Telephone. I know small is the new big
when it comes to phones, but with tiny earpieces and mouth-holes, I
never trust that my telephone communique is being adequately heard. I
predict that the next evolution in telephonics will not be smaller,
more sensitive devices, but entire phone rooms. Imagine, hearing your
Uncle Pinkus drunkenly mourn your Aunt Darla on his weekly Sunday
call in Bose-quality surround sound, and knowing that he could hear
every uncomfortable shift in your chair, every throat clear, every
blink. Maybe that's a bad example, but imagine how appealing this
might make phone sex, for example! ("I have a boner" "I
know! I just heard it!")
TV Guide. This one is super simple.
Most TVs now have that thing where you press Guide and it shows you
all the shows that are on and you can scroll through at your leisure.
Why don't they have an algorithm similar to Netflix where it just
tells you what you'll want to watch based on your previous viewing?
So instead of showing you channels one through ten, it shows you the
top ten programs currently on that you're probably gonna watch. I
don't need to scroll through news, news, Olympics, Charlie Rose, Bill
Moyers' Journal, when it could just say, "America's Funniest
Home Videos from 1998 is on CMT. Shall I switch the channel now and
turn it up to max?" UM YEAH!
Window screens that detect when it
starts to rain and closes your windows for you.

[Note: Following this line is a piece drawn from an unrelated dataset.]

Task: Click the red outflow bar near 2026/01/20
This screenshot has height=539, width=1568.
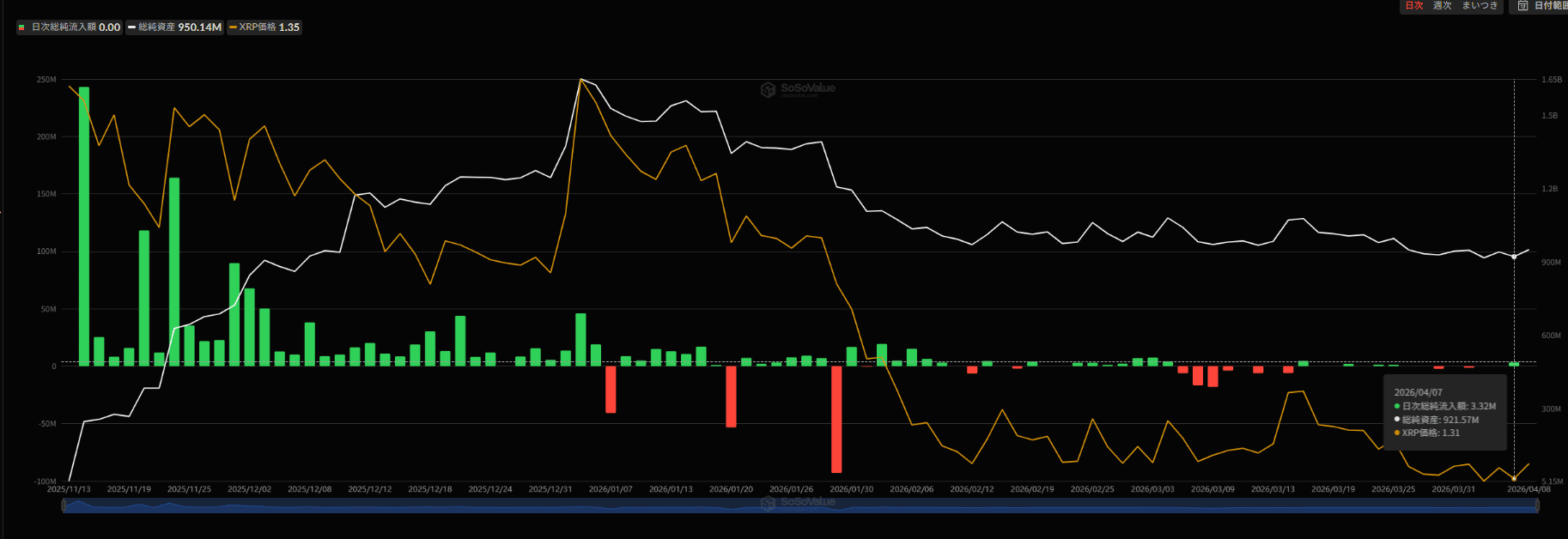Action: coord(731,396)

One cup coffee makers but instead it's
a butter dispenser. "Now serving: One piece of toast. *SMISH*".
Thanks, machine!
Day. I had Wednesday off this week, and
the whole thing, tops to tails, was glorious. I woke up late, caught
up on Q: The Podcast while buying eggs (why does Jian Ghomeshi sound
like we're at a sleepover and he's whispering to me so his Dad
doesn't get up and yell at us? Just talk normal, Jian! It's just
another Jann Arden interview, we'll get through it). Then I made some
eggs and toast, then I went swimmin', then I walked downtown until I
got that Rorschach sweat stain I get on the front of my shirt when
it's hot out, then I read my book in the park (I'm reading this and
it's so good).
Then I came home, ate some chicken, now I'm writing you. Also, Later
with Jools Holland is on and he has Manic Street Preachers, Herb
Albert, Phil Collins, Boy George, and Mark Ronson all on one show.
That's a show! That's a day! I didn't even do laundry (memo to
colleagues, I'm coming to work in rags tomorrow)!
The thing about Design Your Perfect...
is that it allows you to divulge in harmless fantasy with a friend or
loved one. I'm lucky to play Design Your Perfect... on the regular
with my main man (and general practitioner), Dr. Jon. I know if I
were to design my perfect companion, he'd come pretty close.